** START OF SUPPLIED RECORDS **
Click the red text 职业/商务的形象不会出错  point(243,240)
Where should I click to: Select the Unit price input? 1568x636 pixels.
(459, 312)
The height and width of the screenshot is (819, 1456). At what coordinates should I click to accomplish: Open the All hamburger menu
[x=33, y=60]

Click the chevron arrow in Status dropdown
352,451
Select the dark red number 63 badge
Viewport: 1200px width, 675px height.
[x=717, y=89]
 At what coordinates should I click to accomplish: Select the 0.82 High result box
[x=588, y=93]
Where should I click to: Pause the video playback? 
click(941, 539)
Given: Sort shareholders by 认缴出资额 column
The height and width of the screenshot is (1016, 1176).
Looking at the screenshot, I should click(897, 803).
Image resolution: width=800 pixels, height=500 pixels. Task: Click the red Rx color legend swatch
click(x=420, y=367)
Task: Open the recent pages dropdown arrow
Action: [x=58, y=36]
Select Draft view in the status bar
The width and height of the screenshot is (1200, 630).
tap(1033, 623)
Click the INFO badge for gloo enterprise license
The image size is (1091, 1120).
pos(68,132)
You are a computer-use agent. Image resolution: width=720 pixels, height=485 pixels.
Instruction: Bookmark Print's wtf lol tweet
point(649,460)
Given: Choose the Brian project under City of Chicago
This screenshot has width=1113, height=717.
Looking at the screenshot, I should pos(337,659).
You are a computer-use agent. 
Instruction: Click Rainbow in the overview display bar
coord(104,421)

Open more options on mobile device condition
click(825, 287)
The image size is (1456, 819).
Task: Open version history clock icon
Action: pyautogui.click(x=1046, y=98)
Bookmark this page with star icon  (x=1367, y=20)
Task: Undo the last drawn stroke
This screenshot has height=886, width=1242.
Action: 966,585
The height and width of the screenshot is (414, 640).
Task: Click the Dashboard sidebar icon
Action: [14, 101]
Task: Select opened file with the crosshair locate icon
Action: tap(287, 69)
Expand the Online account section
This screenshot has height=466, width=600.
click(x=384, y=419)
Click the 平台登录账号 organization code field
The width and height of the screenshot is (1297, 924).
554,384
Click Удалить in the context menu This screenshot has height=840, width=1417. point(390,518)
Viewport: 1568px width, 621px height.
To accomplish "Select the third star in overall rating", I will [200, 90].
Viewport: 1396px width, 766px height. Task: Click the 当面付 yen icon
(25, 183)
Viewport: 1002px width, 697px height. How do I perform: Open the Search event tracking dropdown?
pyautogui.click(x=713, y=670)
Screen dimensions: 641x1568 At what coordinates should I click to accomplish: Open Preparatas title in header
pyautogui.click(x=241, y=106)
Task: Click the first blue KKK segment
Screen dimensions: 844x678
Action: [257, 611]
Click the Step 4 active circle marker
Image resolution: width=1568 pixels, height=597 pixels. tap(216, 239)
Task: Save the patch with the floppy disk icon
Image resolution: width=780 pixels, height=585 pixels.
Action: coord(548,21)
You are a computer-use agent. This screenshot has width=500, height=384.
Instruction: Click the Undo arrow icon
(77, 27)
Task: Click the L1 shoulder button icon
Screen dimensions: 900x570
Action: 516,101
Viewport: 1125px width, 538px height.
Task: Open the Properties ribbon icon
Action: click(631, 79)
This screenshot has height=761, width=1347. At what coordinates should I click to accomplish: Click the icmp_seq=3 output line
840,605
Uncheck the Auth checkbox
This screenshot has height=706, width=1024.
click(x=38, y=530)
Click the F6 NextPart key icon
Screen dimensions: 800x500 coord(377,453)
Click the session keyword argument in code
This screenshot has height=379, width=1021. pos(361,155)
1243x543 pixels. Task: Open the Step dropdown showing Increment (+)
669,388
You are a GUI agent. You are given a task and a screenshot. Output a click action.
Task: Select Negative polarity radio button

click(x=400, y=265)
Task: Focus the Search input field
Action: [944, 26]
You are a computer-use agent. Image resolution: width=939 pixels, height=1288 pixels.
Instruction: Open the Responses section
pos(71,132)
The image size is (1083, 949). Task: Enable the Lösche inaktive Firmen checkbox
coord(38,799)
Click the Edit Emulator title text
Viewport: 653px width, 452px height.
** END OF SUPPLIED RECORDS **
→ TASK TO COMPLETE
Make the items above into a numbered list with one line per entry, and leave out the blank lines.

→ SOLUTION FOR THIS EXERCISE
1. Click the red text 职业/商务的形象不会出错  point(243,240)
2. Where should I click to: Select the Unit price input? 1568x636 pixels.
3. (459, 312)
4. The height and width of the screenshot is (819, 1456). At what coordinates should I click to accomplish: Open the All hamburger menu
5. [x=33, y=60]
6. Click the chevron arrow in Status dropdown
7. 352,451
8. Select the dark red number 63 badge
9. Viewport: 1200px width, 675px height.
10. [x=717, y=89]
11.  At what coordinates should I click to accomplish: Select the 0.82 High result box
12. [x=588, y=93]
13. Where should I click to: Pause the video playback? 
14. click(941, 539)
15. Given: Sort shareholders by 认缴出资额 column
16. The height and width of the screenshot is (1016, 1176).
17. Looking at the screenshot, I should click(897, 803).
18. Image resolution: width=800 pixels, height=500 pixels. Task: Click the red Rx color legend swatch
19. click(x=420, y=367)
20. Task: Open the recent pages dropdown arrow
21. Action: [x=58, y=36]
22. Select Draft view in the status bar
23. The width and height of the screenshot is (1200, 630).
24. tap(1033, 623)
25. Click the INFO badge for gloo enterprise license
26. The image size is (1091, 1120).
27. pos(68,132)
28. You are a computer-use agent. Image resolution: width=720 pixels, height=485 pixels.
29. Instruction: Bookmark Print's wtf lol tweet
30. point(649,460)
31. Given: Choose the Brian project under City of Chicago
32. This screenshot has width=1113, height=717.
33. Looking at the screenshot, I should pos(337,659).
34. You are a computer-use agent. 
35. Instruction: Click Rainbow in the overview display bar
36. coord(104,421)
37. Open more options on mobile device condition
38. click(825, 287)
39. The image size is (1456, 819).
40. Task: Open version history clock icon
41. Action: pyautogui.click(x=1046, y=98)
42. Bookmark this page with star icon  (x=1367, y=20)
43. Task: Undo the last drawn stroke
44. This screenshot has height=886, width=1242.
45. Action: 966,585
46. The height and width of the screenshot is (414, 640).
47. Task: Click the Dashboard sidebar icon
48. Action: [14, 101]
49. Task: Select opened file with the crosshair locate icon
50. Action: tap(287, 69)
51. Expand the Online account section
52. This screenshot has height=466, width=600.
53. click(x=384, y=419)
54. Click the 平台登录账号 organization code field
55. The width and height of the screenshot is (1297, 924).
56. 554,384
57. Click Удалить in the context menu This screenshot has height=840, width=1417. point(390,518)
58. Viewport: 1568px width, 621px height.
59. To accomplish "Select the third star in overall rating", I will [200, 90].
60. Viewport: 1396px width, 766px height. Task: Click the 当面付 yen icon
61. (25, 183)
62. Viewport: 1002px width, 697px height. How do I perform: Open the Search event tracking dropdown?
63. pyautogui.click(x=713, y=670)
64. Screen dimensions: 641x1568 At what coordinates should I click to accomplish: Open Preparatas title in header
65. pyautogui.click(x=241, y=106)
66. Task: Click the first blue KKK segment
67. Screen dimensions: 844x678
68. Action: [257, 611]
69. Click the Step 4 active circle marker
70. Image resolution: width=1568 pixels, height=597 pixels. tap(216, 239)
71. Task: Save the patch with the floppy disk icon
72. Image resolution: width=780 pixels, height=585 pixels.
73. Action: coord(548,21)
74. You are a computer-use agent. This screenshot has width=500, height=384.
75. Instruction: Click the Undo arrow icon
76. (77, 27)
77. Task: Click the L1 shoulder button icon
78. Screen dimensions: 900x570
79. Action: 516,101
80. Viewport: 1125px width, 538px height.
81. Task: Open the Properties ribbon icon
82. Action: click(631, 79)
83. This screenshot has height=761, width=1347. At what coordinates should I click to accomplish: Click the icmp_seq=3 output line
84. 840,605
85. Uncheck the Auth checkbox
86. This screenshot has height=706, width=1024.
87. click(x=38, y=530)
88. Click the F6 NextPart key icon
89. Screen dimensions: 800x500 coord(377,453)
90. Click the session keyword argument in code
91. This screenshot has height=379, width=1021. pos(361,155)
92. 1243x543 pixels. Task: Open the Step dropdown showing Increment (+)
93. 669,388
94. You are a GUI agent. You are given a task and a screenshot. Output a click action.
95. Task: Select Negative polarity radio button
96. click(x=400, y=265)
97. Task: Focus the Search input field
98. Action: [944, 26]
99. You are a computer-use agent. Image resolution: width=939 pixels, height=1288 pixels.
100. Instruction: Open the Responses section
101. pos(71,132)
102. The image size is (1083, 949). Task: Enable the Lösche inaktive Firmen checkbox
103. coord(38,799)
104. Click the Edit Emulator title text
105. Viewport: 653px width, 452px height.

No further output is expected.